Dryad newsletter January 2011

Credit: adamthelibrarian, from Flickr

This is an important month, because a host of our partner journals are implementing new policies on data archiving, and, in the U.S., the National Science Foundation is asking its new grantees to have explicit data management plans.  There are over 1000 data files from over 50 journals now in Dryad, and much of this content has been submitted only within the past year. Clearly, Dryad’s role in supporting the growing data archiving mandates from journals and funders continues to expand.

New Features
In the past few months, several new features have been added to Dryad.  Users can now save an incomplete submission and come back later to complete it.  They can see a listing of their completed and in progress submissions.  Users can download data citations to their favorite bibliography management programs and upload them to their favorite social bookmarking tools.  A new “faceted search” interface allows users to find data more easily, and also displays related content in other repositories, including ecological and environmental science data (from the Knowledge Network for Biocomplexity) and phylogenetic data (from TreeBASE). To provide an early indication of scientific impact, users can see how often data have been viewed and downloaded.

An important new feature is “handshaking”, which is what we call the process whereby authors upload some of their data to Dryad, and the information is conveyed behind-the-scenes to a specialized repository.

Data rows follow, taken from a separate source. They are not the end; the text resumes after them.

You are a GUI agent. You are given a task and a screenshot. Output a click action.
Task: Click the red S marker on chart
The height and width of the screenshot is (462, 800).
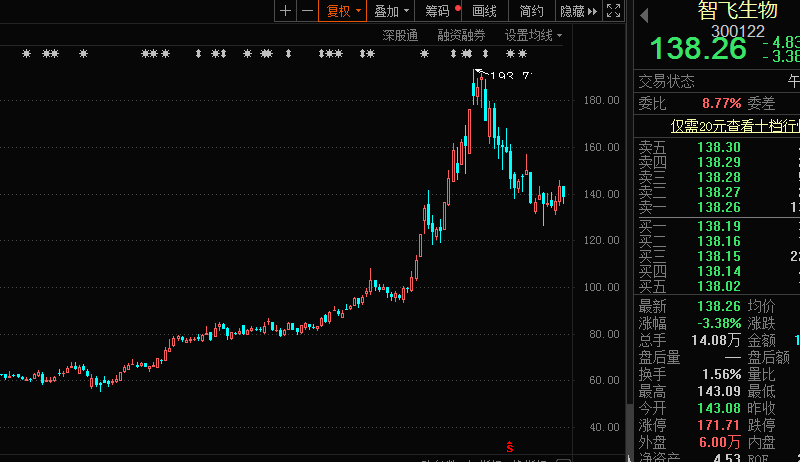click(x=509, y=445)
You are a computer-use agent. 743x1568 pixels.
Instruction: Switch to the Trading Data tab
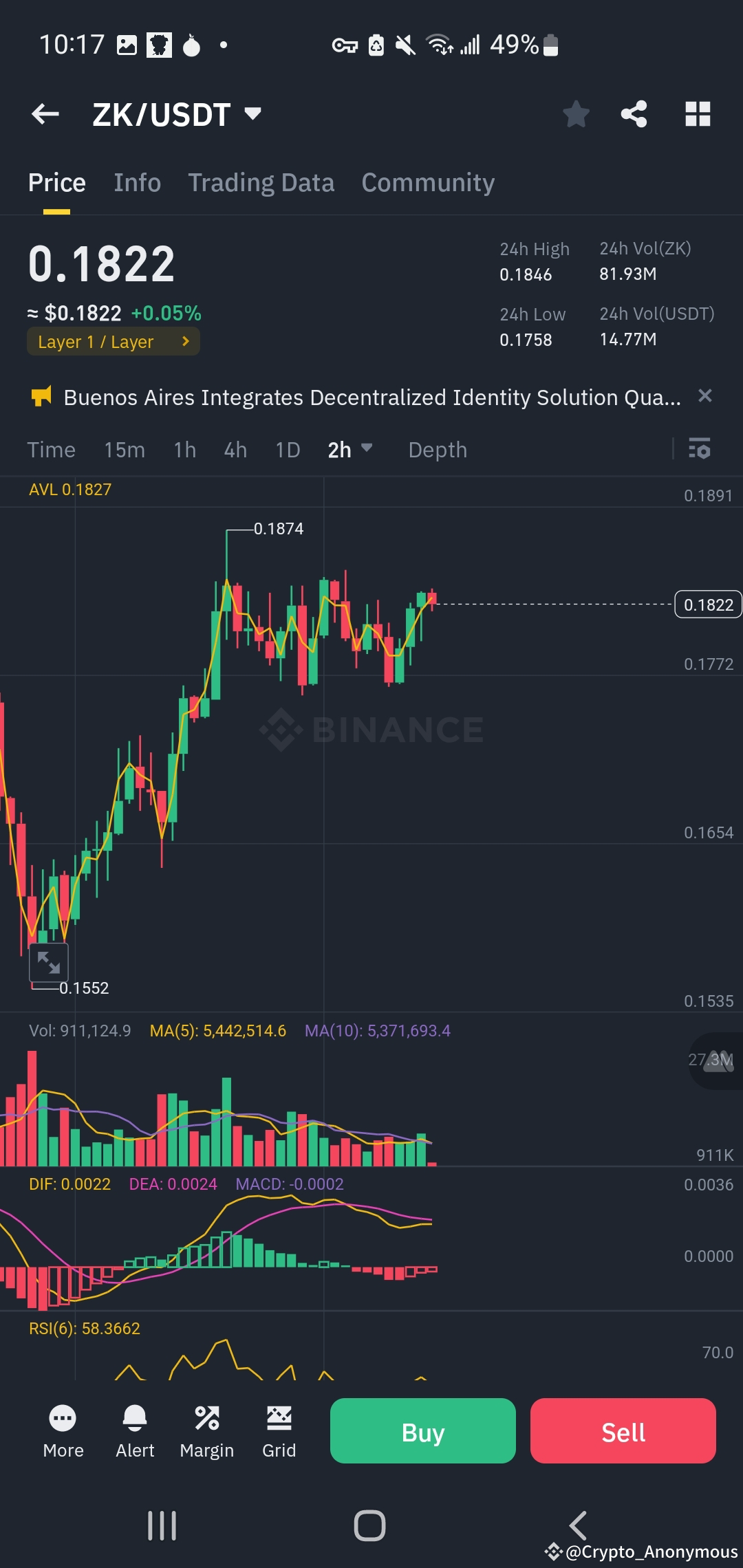260,182
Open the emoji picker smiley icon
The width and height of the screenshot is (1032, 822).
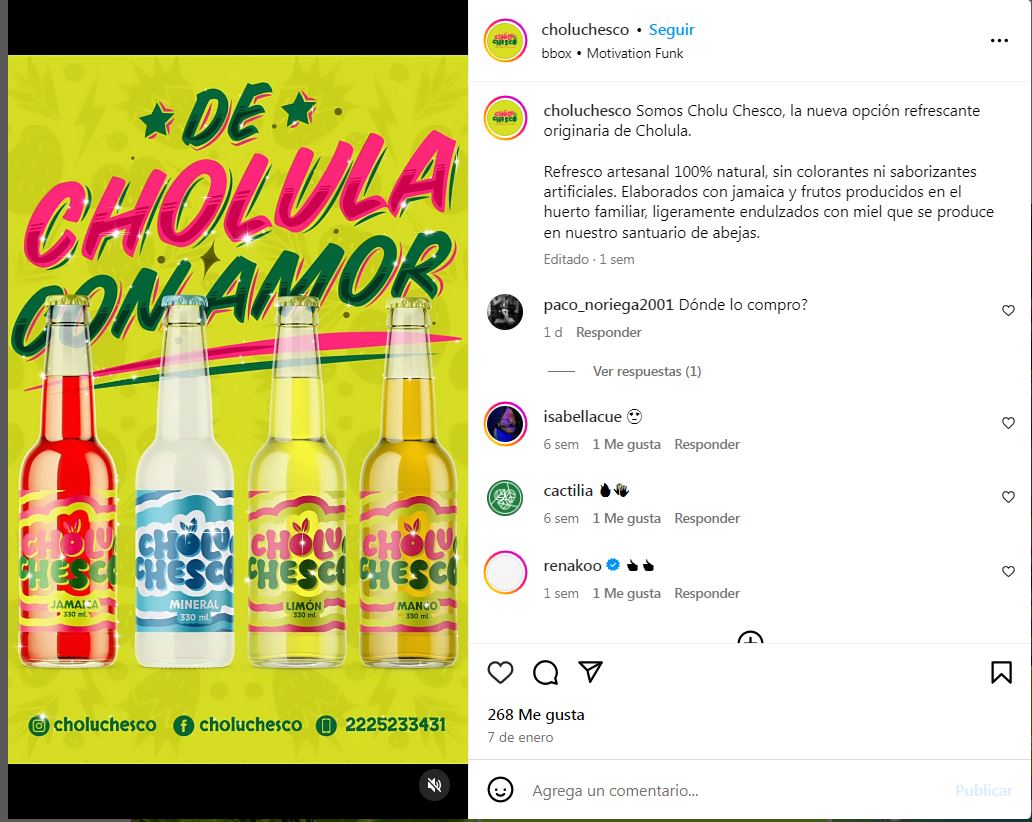pyautogui.click(x=500, y=789)
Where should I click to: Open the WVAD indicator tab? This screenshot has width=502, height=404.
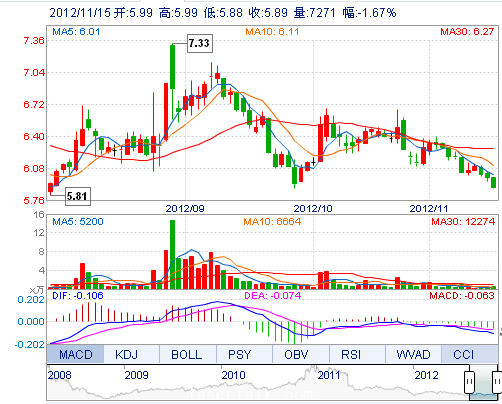point(413,354)
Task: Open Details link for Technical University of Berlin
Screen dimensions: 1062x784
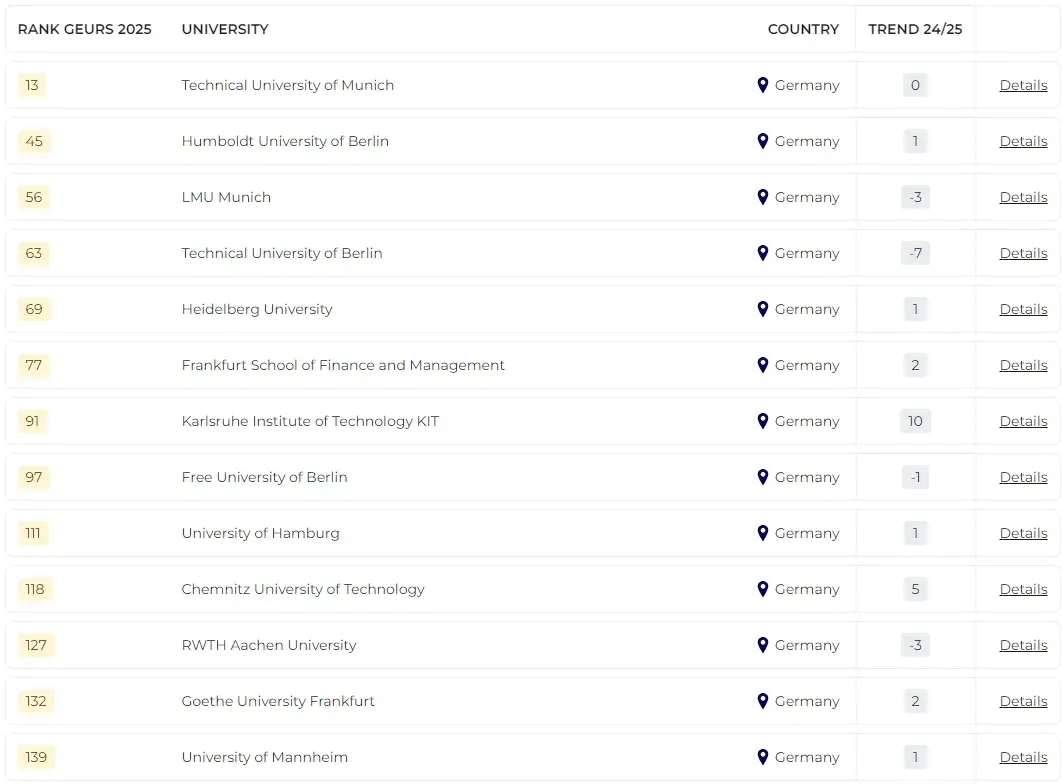Action: pyautogui.click(x=1023, y=253)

The aim of handshaking is to reduce the time and effort need to deposit data when there are different repositories managing different aspects of the data.  Handshaking also enables persistent linkages among data in the different repositories. As a first foray into handshaking, we now offer users the option of initiating a deposit in TreeBASE, the primary repository for published phylogenetic data, whenever a NEXUS file is uploaded to Dryad.  Alternatively, the option is available to deposit in another repository first, and report the identifiers to Dryad to ensure that users can find all the data relevant to a given article.  We will be working in the months ahead to handshake with other specialized repositories required by our partner journals.

See our recent blog post about these features for more details.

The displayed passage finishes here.